Opinion: Politics aside, what’s not to love about Malaysians?

Opinion
9 Dec 2022 • 9:00 AM MYT
Niza Shimi
Niza Shimi

Former lecturer, journalist, and PR consultant. Passionate about writing.

Image from: Opinion: Politics aside, what’s not to love about Malaysians?
    Volunteers helping to sort postal votes from Malaysians living in Singapore during GE15. (Credit: Malay Mail)    

By Niza Shimi

There’s something about Malaysians that always warms my heart, we pull together when the going gets tough. Forget the politics. That’s always a crazy mess anywhere in the world. Malaysia is no exception. We’re just uniquely more 'rojak' anyway.

But the recent 15th general elections (GE15) really touched me. The way Malaysians came together to bring back postal votes from every corner of the world is amazing. The Malaysian spirit is in full on volunteer mode.
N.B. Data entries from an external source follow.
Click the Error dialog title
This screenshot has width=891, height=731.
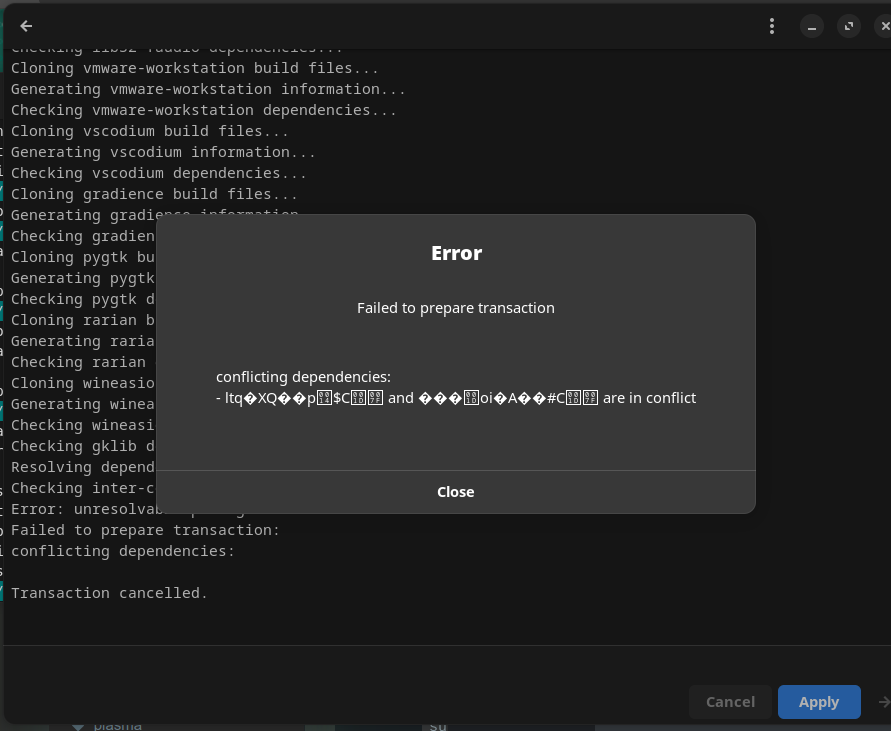(456, 253)
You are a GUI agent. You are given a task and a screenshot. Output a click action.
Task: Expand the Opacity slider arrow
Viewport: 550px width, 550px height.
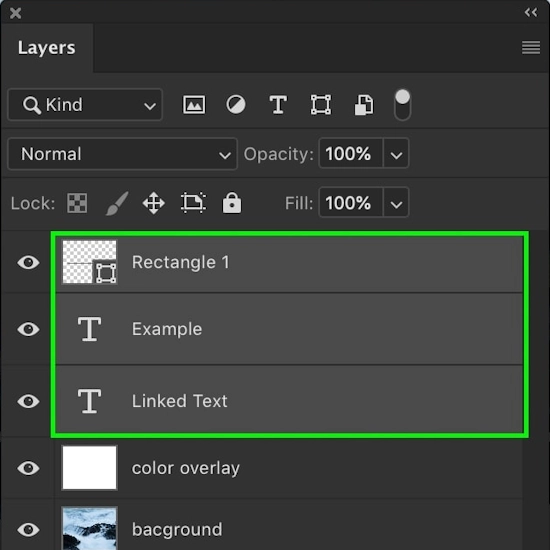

It doesn’t matter who you voted for. That’s your freedom to choose. No one has the right to force you otherwise. If the politicians didn’t make a convincing argument enough for you to choose them or their party, they need to try harder next time. That’s all it is.
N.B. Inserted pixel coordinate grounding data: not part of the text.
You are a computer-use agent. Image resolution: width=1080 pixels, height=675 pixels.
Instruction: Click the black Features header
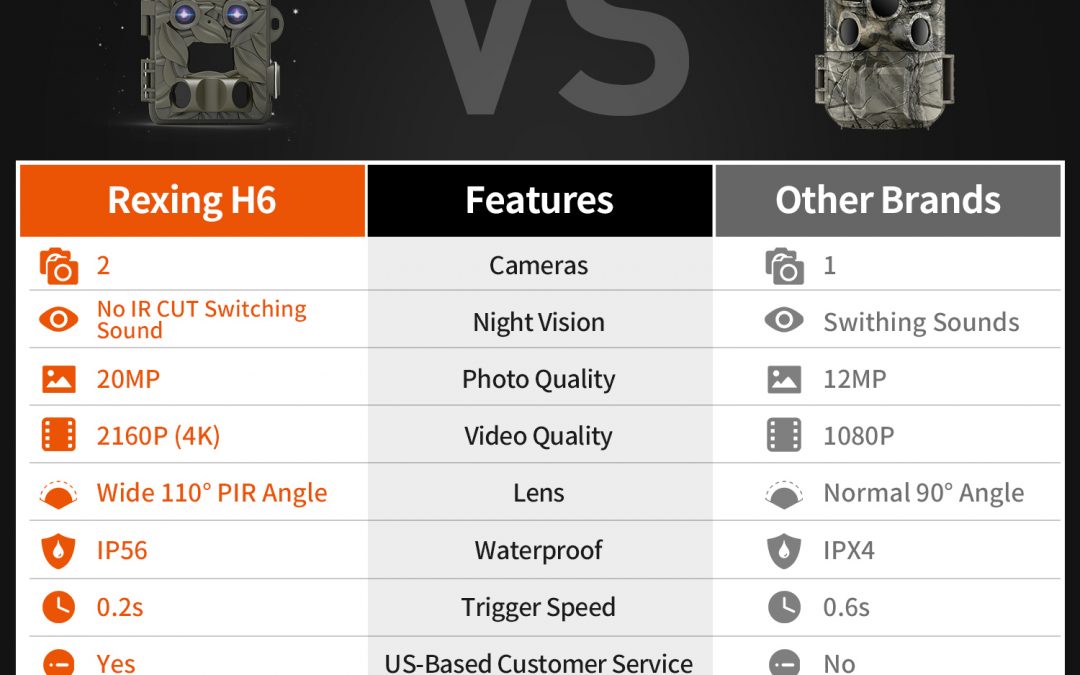tap(539, 200)
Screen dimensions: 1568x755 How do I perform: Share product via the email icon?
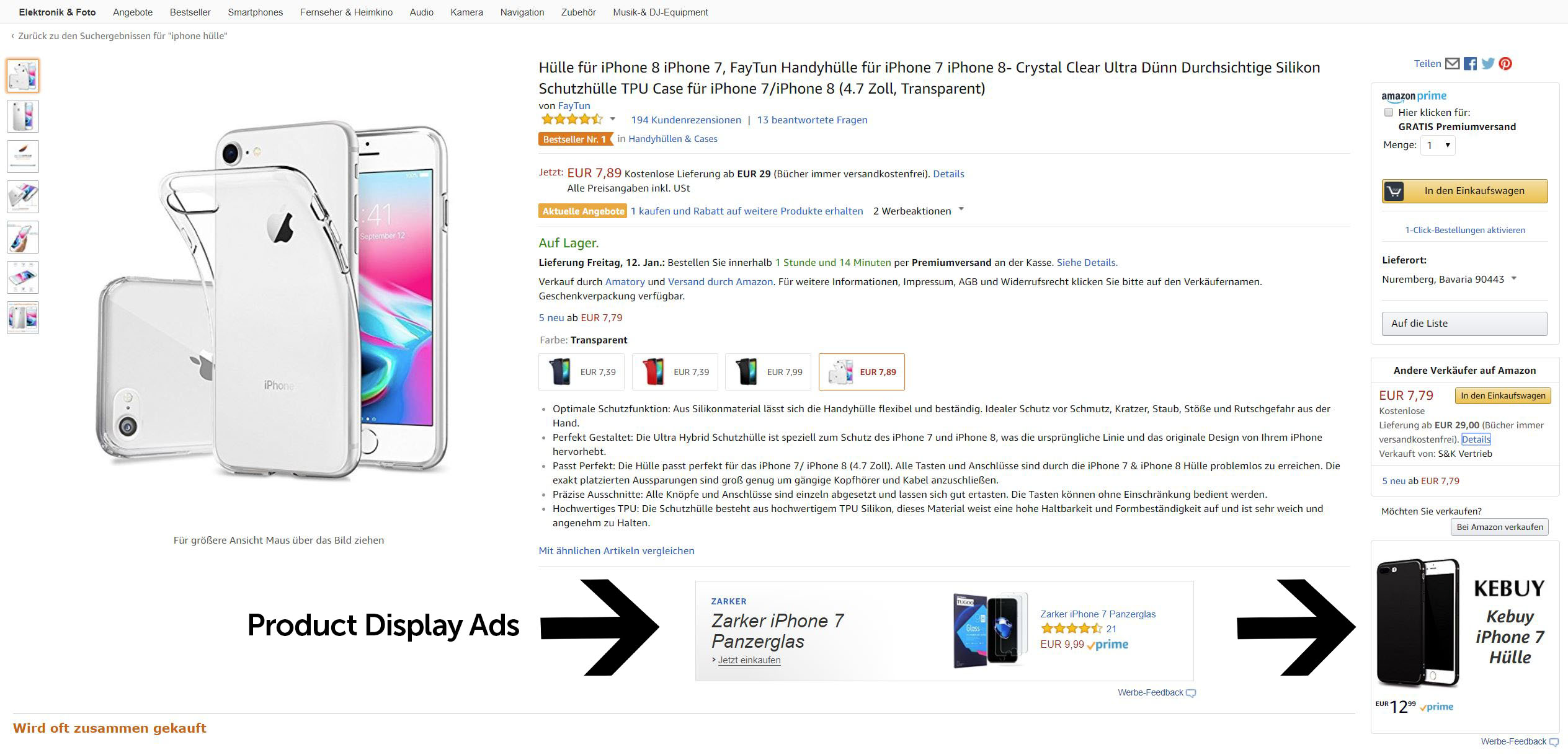pos(1452,63)
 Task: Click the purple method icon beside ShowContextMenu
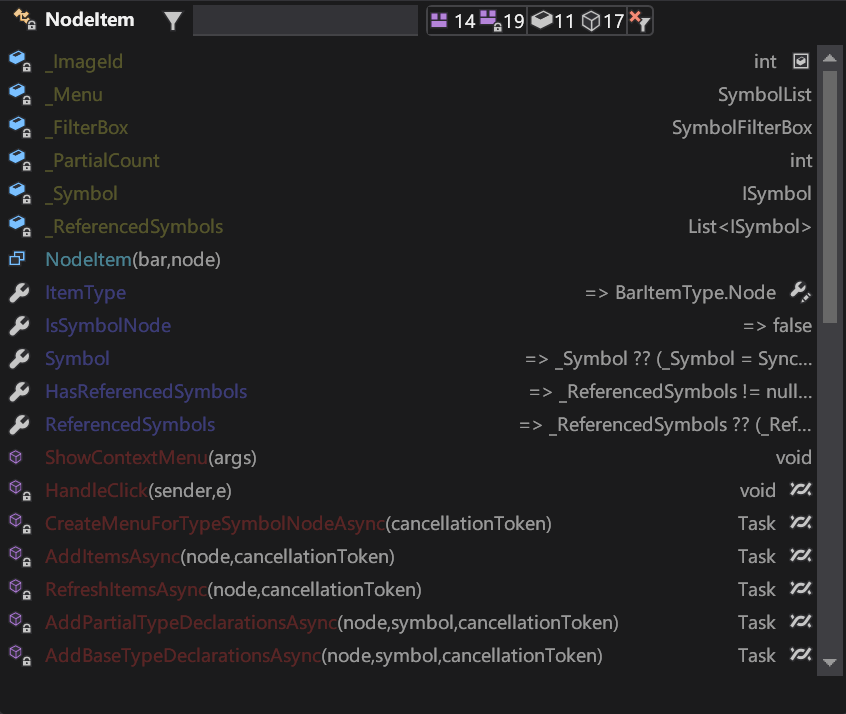pyautogui.click(x=15, y=457)
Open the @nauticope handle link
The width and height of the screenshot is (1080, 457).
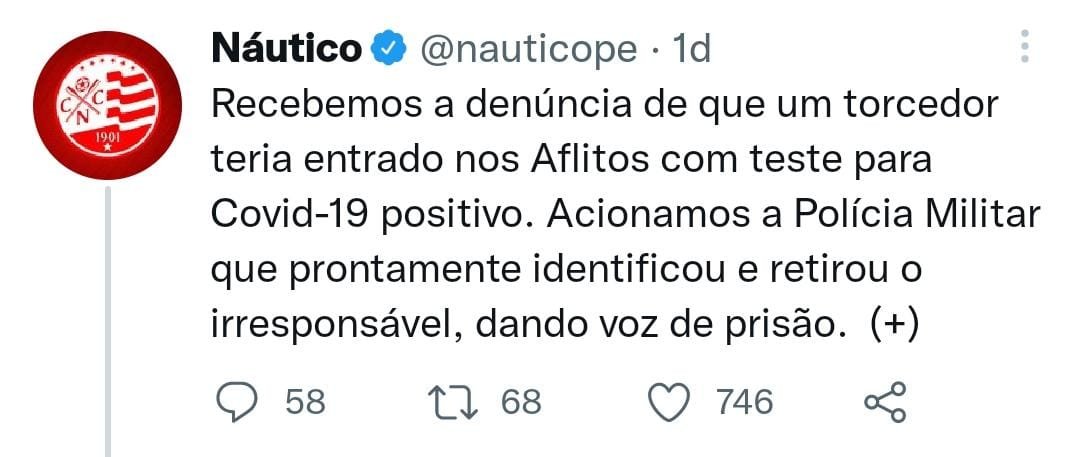pos(528,50)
I had not thought about overseas voters until news began to trickle in about efforts of volunteers who went out of their way to ensure postal votes from fellow Malaysians reached their destination before polls closed on November 19, 2022.

Perhaps it happened in 2018 too but I wasn’t paying attention. This year I was geared up and all fired up about GE15. I went to the polls as early at 7am and was surprised to see the long waiting lines. It was a festive atmosphere. Nobody felt tense. That’s Malaysia for you.

Little did I know about how those Malaysians abroad were voting. I assumed they did it at the Malaysian embassies or missions where they lived. But this GE15, for the first time Malaysians who were registered voters could apply online to be a postal voter.

Previously, postal votes were only open to government employees abroad, if I’m not mistaken. Now, if an overseas Malaysian you can apply under Category 1B (Overseas) postal vote as designated by the Malaysian Election Commission.

Unknown to me, that while I was happily lining up to vote at my neighborhood voting centre, which was walking distance from my home, volunteers were racing to deliver postal votes from Malaysians abroad.

New York-based Buzzfeed News writer Clarissa-Jan Lim shared many heart-warming examples of how Malaysians living in the United States were racing against the clock to get postal votes home.

She wrote, “It was part of an intricate global operation to make sure Malaysian citizens living abroad would get to vote in the general election on Saturday, the first since a power grab in 2020 resulted in a change in government and triggered one of the country’s biggest political crises.”

Whatever the reasons, Malaysians delivered. Lim wrote,” Nearly 50,000 overseas ballots were issued starting on Nov. 7, but many only reached voters this week, too late and too costly to be mailed back to their constituencies before polls in Malaysia closed at 5 p.m.

“Racing against flight schedules, time zones, and geographical hurdles, Malaysians around the world ran a huge coordinated effort to get their ballots on commercial planes back home in time to be counted,” she added. It was a massive transnational operation deserving of praise.

Lim wrote, the Malaysian diaspora hustled to get overseas ballots in Australia, New Zealand, Japan, Dubai, Qatar, China, Vietnam, Hong Kong, India, Switzerland, and the UK onto flights home.

Malaysian commercial airline pilots even stepped up to volunteer to bring the ballots as ordinary courier services would not have delivered on tie especially with public holidays declared the day before GE15.

Credit has to be given to Malaysian associations abroad who mobilised their resources to reach fellow citizens in some of the most out of the way places. Malaysians are an itinerant bunch and have landed wherever the wind blows them.

In New Zealand, it was the New Zealand-Malaysia Business Association. In Singapore, it was the 1thirdmedia movement. In Japan, it was the Ikram Muda Antarabangsa (Iman) Japan and the Malaysian Students Association Japan.

These are just some examples of the Malaysian spirit. There’s no country that is perfect. But when your countrymen living abroad are this concerned about their beloved homeland, Malaysians should take pride. Malaysians are the best.